Task description: Go through the entries below. Copy out every line that contains "will".
+++
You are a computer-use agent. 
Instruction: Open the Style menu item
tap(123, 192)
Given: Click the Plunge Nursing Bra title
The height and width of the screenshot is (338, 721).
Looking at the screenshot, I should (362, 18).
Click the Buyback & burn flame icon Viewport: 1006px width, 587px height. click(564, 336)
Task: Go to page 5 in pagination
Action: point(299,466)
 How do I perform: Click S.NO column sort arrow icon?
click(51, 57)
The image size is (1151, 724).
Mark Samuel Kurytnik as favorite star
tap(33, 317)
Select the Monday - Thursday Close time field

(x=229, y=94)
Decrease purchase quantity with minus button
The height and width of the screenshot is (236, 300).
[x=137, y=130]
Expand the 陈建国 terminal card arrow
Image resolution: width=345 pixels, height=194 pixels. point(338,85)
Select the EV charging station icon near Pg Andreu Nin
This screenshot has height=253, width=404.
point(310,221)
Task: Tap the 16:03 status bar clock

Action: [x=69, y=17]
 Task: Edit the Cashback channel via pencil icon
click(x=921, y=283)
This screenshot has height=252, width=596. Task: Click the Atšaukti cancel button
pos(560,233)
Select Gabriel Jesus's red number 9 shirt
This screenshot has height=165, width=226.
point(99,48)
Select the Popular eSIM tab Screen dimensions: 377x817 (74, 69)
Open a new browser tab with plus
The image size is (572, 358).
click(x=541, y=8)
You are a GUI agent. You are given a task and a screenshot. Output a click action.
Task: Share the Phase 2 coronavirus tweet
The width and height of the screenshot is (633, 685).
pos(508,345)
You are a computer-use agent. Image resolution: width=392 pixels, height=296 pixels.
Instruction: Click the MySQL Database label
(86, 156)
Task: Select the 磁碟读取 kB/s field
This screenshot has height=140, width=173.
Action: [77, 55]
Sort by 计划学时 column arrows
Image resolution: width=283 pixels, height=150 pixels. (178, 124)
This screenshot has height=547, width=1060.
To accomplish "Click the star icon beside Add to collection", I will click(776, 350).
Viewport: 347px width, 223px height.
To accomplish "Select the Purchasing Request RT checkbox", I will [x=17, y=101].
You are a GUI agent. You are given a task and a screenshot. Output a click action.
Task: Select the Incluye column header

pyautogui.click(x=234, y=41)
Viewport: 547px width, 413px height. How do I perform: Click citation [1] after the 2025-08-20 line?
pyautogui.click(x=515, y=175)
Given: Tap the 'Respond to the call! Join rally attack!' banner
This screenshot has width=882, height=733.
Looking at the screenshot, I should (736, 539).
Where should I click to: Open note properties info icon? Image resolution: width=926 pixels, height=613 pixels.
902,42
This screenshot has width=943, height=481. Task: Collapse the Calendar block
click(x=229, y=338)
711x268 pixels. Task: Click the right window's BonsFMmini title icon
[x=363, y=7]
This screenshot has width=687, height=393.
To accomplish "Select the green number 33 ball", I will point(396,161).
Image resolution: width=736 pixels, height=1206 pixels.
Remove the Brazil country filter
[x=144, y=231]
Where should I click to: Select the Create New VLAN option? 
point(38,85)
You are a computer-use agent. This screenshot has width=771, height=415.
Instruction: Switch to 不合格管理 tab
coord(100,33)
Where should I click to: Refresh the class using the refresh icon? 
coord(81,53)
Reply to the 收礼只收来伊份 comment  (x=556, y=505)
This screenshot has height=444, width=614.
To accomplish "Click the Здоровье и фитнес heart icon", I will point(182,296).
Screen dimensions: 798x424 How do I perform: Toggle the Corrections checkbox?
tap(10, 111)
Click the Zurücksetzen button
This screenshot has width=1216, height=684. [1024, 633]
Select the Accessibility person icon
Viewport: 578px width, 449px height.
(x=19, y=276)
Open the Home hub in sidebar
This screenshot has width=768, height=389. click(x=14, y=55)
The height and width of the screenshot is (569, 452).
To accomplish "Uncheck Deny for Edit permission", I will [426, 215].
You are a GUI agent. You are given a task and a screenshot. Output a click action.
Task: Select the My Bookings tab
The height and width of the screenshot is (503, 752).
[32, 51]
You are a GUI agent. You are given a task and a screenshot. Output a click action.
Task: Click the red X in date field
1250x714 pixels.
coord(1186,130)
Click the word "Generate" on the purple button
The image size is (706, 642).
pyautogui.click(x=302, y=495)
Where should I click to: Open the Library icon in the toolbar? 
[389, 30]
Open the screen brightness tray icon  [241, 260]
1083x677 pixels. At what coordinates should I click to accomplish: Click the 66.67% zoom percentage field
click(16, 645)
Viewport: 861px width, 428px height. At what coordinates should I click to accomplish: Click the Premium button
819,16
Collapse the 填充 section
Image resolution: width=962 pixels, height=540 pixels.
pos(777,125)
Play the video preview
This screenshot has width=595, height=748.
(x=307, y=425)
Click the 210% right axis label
+++
Response:
To accomplish "Click the star icon beside Add to collection", I will click(776, 350).
To accomplish "Select the Purchasing Request RT checkbox", I will [x=17, y=101].
To accomplish "Select the green number 33 ball", I will point(396,161).
To accomplish "Click the Здоровье и фитнес heart icon", I will point(182,296).
To accomplish "Uncheck Deny for Edit permission", I will [426, 215].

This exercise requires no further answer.